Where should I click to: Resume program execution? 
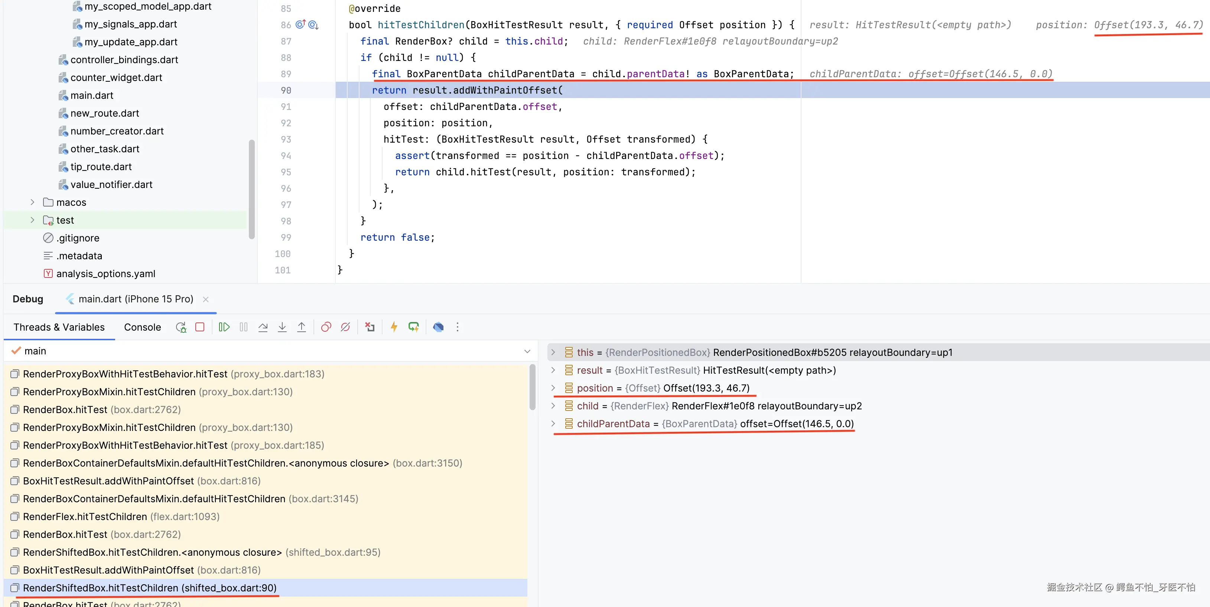click(x=224, y=327)
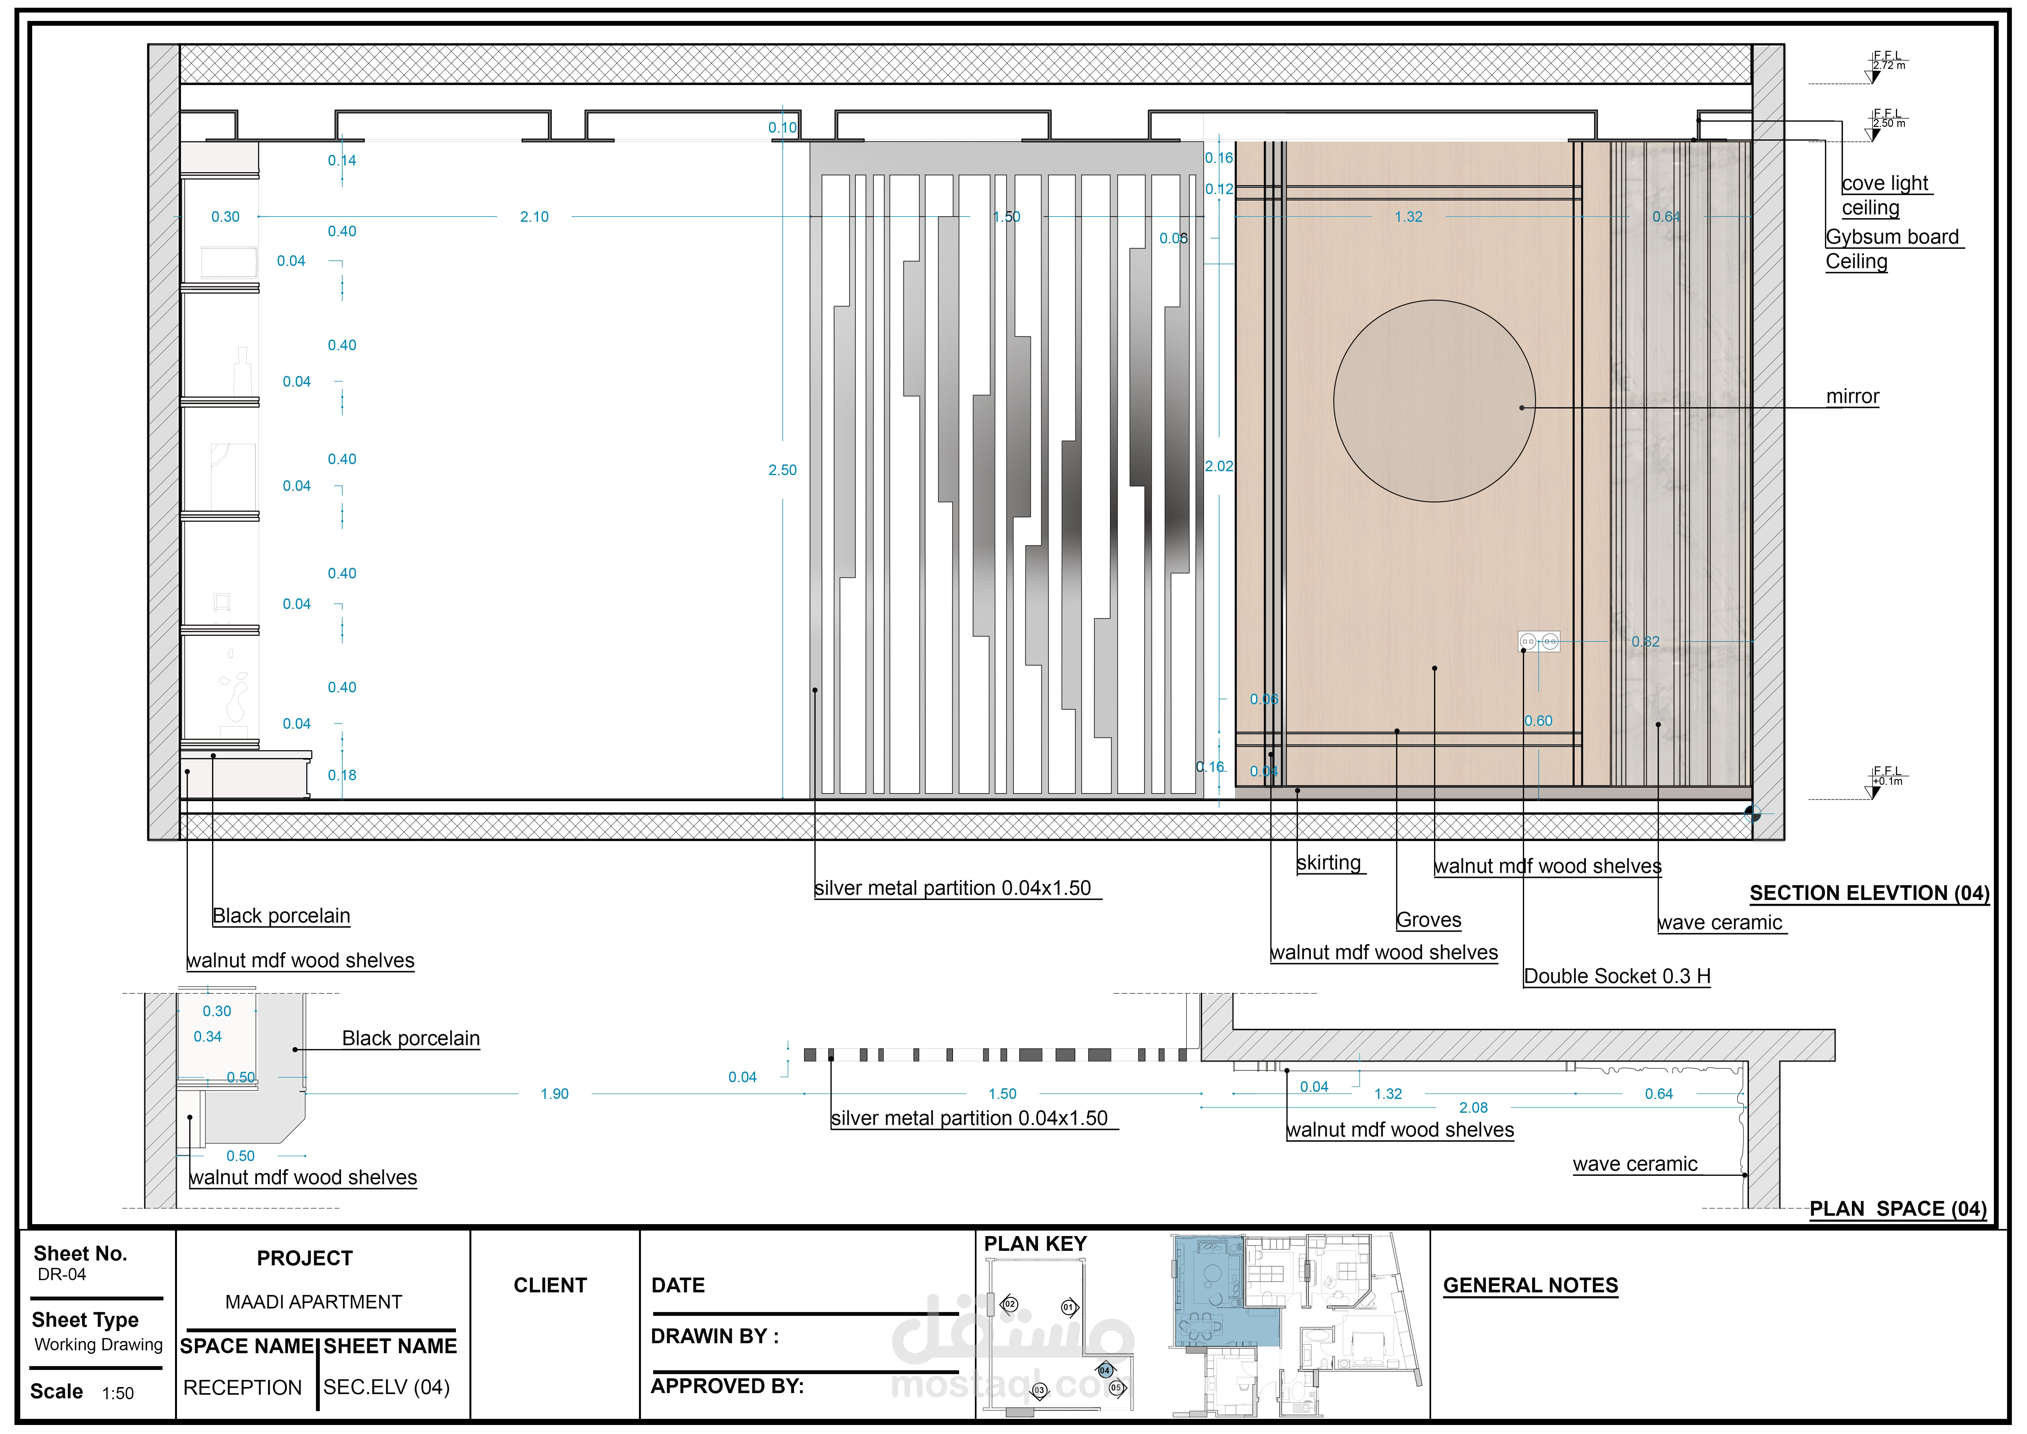Click the double socket symbol on the wall
The image size is (2027, 1434).
[1539, 642]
++++++++
=== What the exercise asks ===
Output the records above verbatim. Pictures stay out.

=== Task result ===
Where should I click to: Resume program execution? 
click(x=224, y=327)
Click the double socket symbol on the wall
The image size is (2027, 1434).
[1539, 642]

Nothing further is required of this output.